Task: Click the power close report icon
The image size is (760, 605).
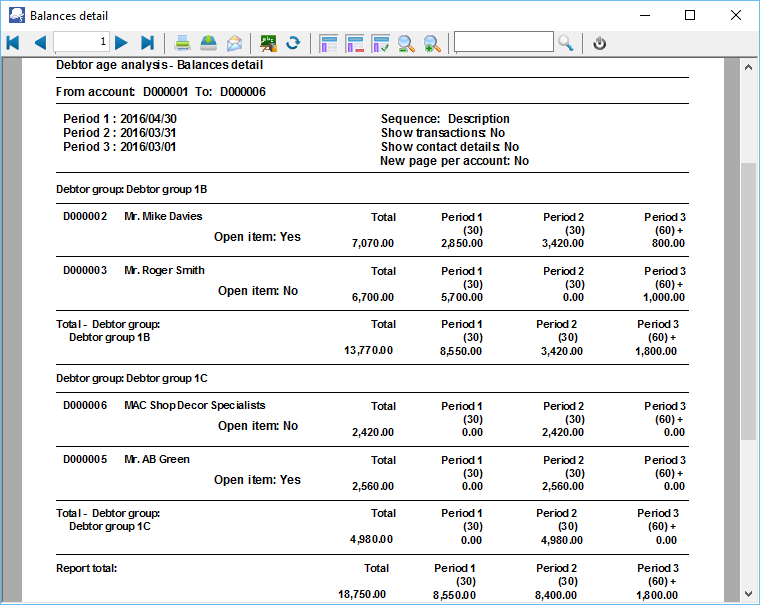Action: 600,43
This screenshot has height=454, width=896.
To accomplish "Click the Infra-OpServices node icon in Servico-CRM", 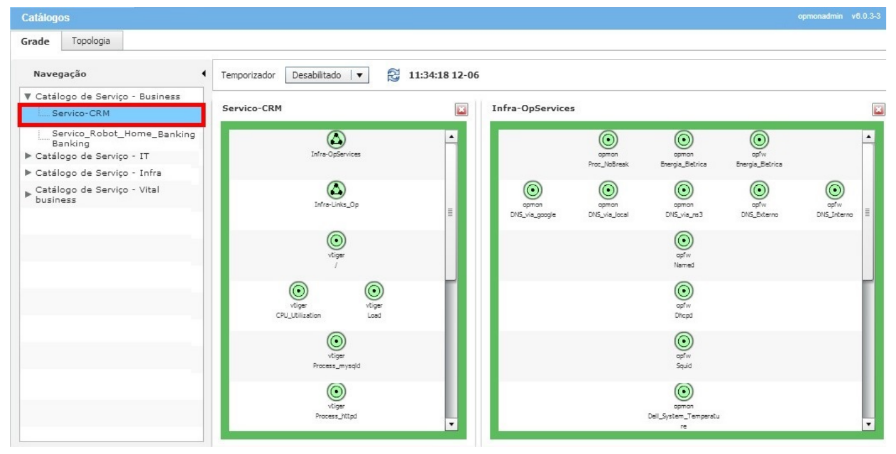I will point(336,139).
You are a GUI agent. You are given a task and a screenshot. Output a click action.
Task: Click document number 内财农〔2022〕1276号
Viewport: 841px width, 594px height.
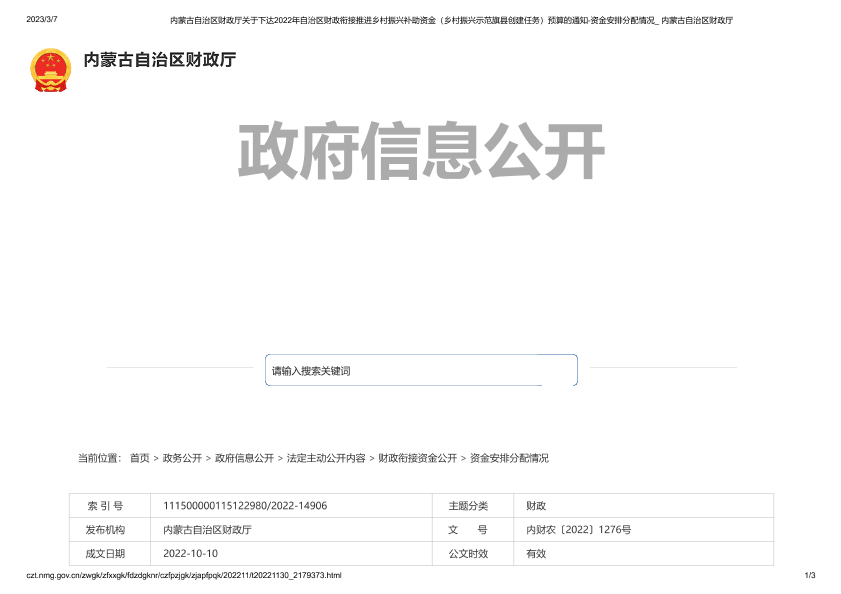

:::

Your assignment ▸ Among the entries above, which lines include "height"? List them all.

Exercise result ▸
This screenshot has height=454, width=896.
Viewport: 841px width, 594px height.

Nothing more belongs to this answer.